+++ Supplied material +++

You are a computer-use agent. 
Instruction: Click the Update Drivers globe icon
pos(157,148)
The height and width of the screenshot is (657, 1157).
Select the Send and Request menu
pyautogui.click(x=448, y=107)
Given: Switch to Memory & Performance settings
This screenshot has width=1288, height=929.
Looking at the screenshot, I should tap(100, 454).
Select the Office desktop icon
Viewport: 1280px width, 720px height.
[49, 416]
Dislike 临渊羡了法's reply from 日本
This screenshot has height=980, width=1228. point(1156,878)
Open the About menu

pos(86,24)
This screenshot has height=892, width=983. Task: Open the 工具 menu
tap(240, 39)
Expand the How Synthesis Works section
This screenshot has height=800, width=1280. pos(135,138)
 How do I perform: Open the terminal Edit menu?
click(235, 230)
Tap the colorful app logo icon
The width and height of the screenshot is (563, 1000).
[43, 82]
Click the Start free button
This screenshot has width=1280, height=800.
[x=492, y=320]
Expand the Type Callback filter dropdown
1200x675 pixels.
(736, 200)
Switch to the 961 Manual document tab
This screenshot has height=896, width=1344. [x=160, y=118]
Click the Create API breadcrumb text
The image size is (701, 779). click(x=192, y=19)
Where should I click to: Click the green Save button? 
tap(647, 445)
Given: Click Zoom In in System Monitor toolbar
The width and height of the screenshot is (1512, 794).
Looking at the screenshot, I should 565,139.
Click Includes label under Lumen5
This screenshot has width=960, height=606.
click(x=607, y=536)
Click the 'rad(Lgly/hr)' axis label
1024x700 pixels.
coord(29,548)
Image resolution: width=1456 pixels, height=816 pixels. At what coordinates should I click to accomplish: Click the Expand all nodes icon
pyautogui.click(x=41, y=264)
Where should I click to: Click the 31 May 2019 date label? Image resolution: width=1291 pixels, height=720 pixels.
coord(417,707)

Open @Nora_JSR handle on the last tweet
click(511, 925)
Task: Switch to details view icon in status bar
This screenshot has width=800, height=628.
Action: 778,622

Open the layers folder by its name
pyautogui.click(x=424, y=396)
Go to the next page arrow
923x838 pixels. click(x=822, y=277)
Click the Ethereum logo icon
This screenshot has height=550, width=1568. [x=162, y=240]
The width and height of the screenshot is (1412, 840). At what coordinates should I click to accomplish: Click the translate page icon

+++

Format the part of the data that opens with the line containing "Select the Office desktop icon" and closes with the line containing "This screenshot has height=896, width=1344." as a JSON list of strings, one string per line, and leave out any blank lines.

__Answer for the task__.
[
  "Select the Office desktop icon",
  "Viewport: 1280px width, 720px height.",
  "[49, 416]",
  "Dislike 临渊羡了法's reply from 日本",
  "This screenshot has height=980, width=1228. point(1156,878)",
  "Open the About menu",
  "pos(86,24)",
  "This screenshot has height=892, width=983. Task: Open the 工具 menu",
  "tap(240, 39)",
  "Expand the How Synthesis Works section",
  "This screenshot has height=800, width=1280. pos(135,138)",
  " How do I perform: Open the terminal Edit menu?",
  "click(235, 230)",
  "Tap the colorful app logo icon",
  "The width and height of the screenshot is (563, 1000).",
  "[43, 82]",
  "Click the Start free button",
  "This screenshot has width=1280, height=800.",
  "[x=492, y=320]",
  "Expand the Type Callback filter dropdown",
  "1200x675 pixels.",
  "(736, 200)",
  "Switch to the 961 Manual document tab",
  "This screenshot has height=896, width=1344. [x=160, y=118]"
]